- _How to complete this task_
Leave out the pictures and give back all the entries exactly as written.

- _Stored records_
>>>
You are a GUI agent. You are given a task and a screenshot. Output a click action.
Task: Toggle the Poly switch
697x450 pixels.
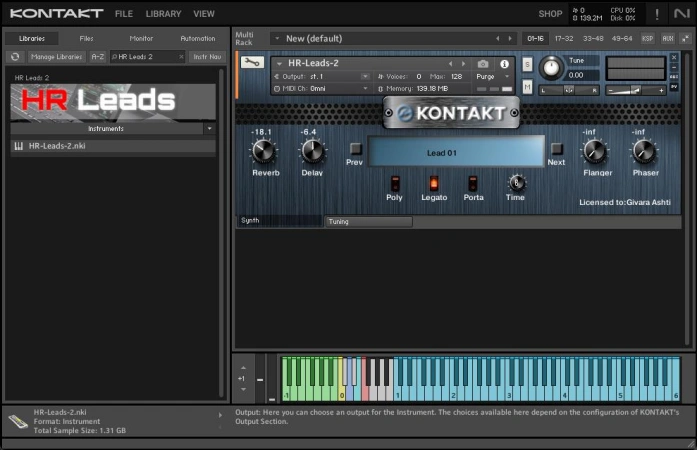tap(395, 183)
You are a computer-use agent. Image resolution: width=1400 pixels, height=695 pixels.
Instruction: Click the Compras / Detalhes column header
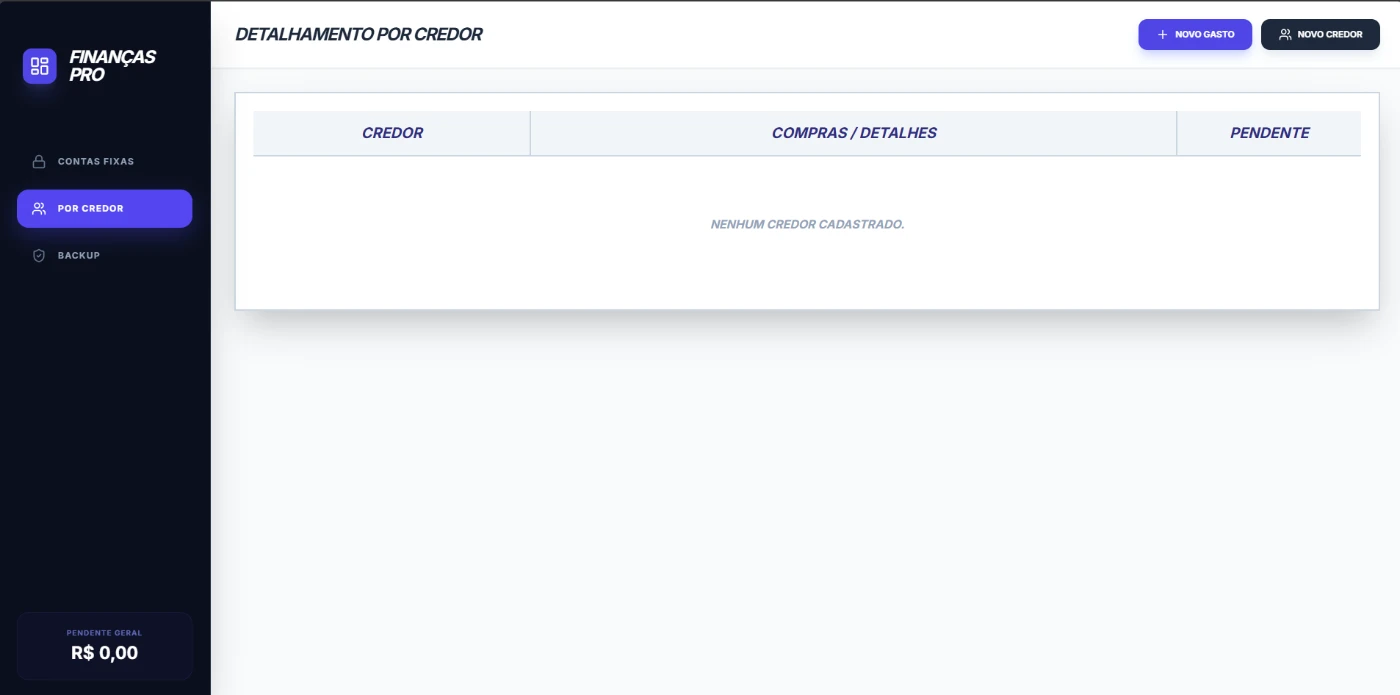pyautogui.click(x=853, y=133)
<<<
- _Result for this task_
You are a GUI agent. You are given a task and a screenshot. Output a click action.
Task: Toggle the Poly switch
697x450 pixels.
tap(395, 183)
You are a computer-use agent. Image resolution: width=1400 pixels, height=695 pixels.
Instruction: Click the Compras / Detalhes column header
pyautogui.click(x=853, y=133)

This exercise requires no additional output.